Oh! how I wish Drake and Cahoonshee were here. Perhaps they will carry me off, and who can find me? Drake will if possible. And picking up a piece of charcoal, wrote on the door what she had seen and what she feared, describing the Indians, their dress paint and feathers. She had just finished the writing, when the Indians came in the door. The leader advanced and said:

Pretty squaw—good shot—bring squirrel’s head down—leave body in tree. Make me good squaw—shoot my deer—cook my corn.

Amy, although she understood every word he said, pretended she could not understand him, and made signs to that effect.

Time is precious, said one in the rear. Cahoonshee will soon be upon us.

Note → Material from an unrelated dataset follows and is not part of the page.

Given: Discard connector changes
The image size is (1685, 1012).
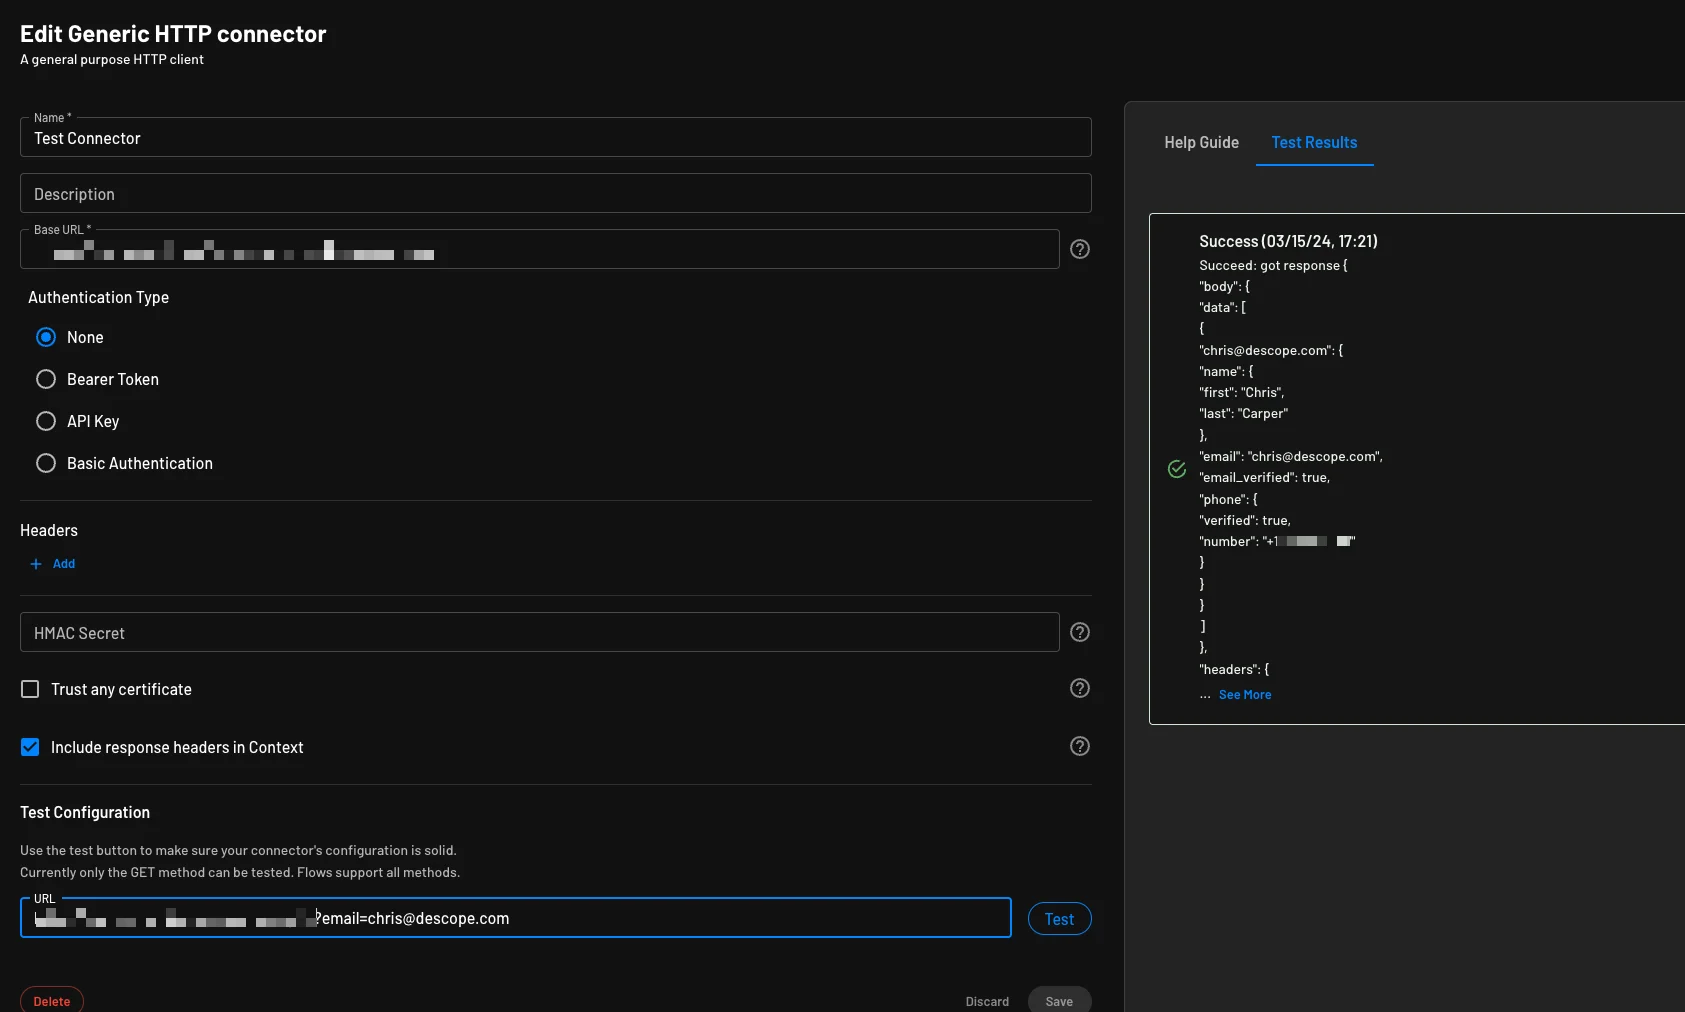Looking at the screenshot, I should tap(986, 1001).
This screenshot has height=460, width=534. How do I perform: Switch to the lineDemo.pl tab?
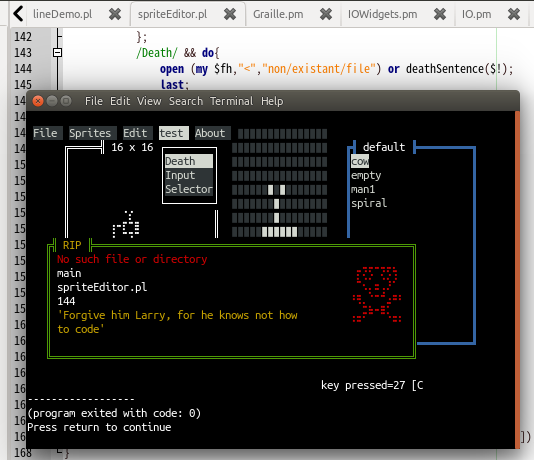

This convinced Amy that the Indians knew that the men were not at home and might soon return. If she could detain them, perhaps Drake would arrive. She offered them something to eat. This was refused. Then the Indian that first approached her, drew from his belt some deer-skin strings. Amy read her doom. She was to be bound and carried off. As resistance was useless, she came to the conclusion to quietly submit.

She then made gestures that she would go with them without tying, but the wily savages would not permit that, but tying a thong around her neck, ordered her to march.

Betsy had been a silent and interested spectator of the scene that had passed before her. Amy had informed her in Dutch what she supposed the Indians intended to do with her.

Tell Drake that I am going to Kingston ahead of him, that I have been taken by the Indians—the same tribe that stole him when he was a babe.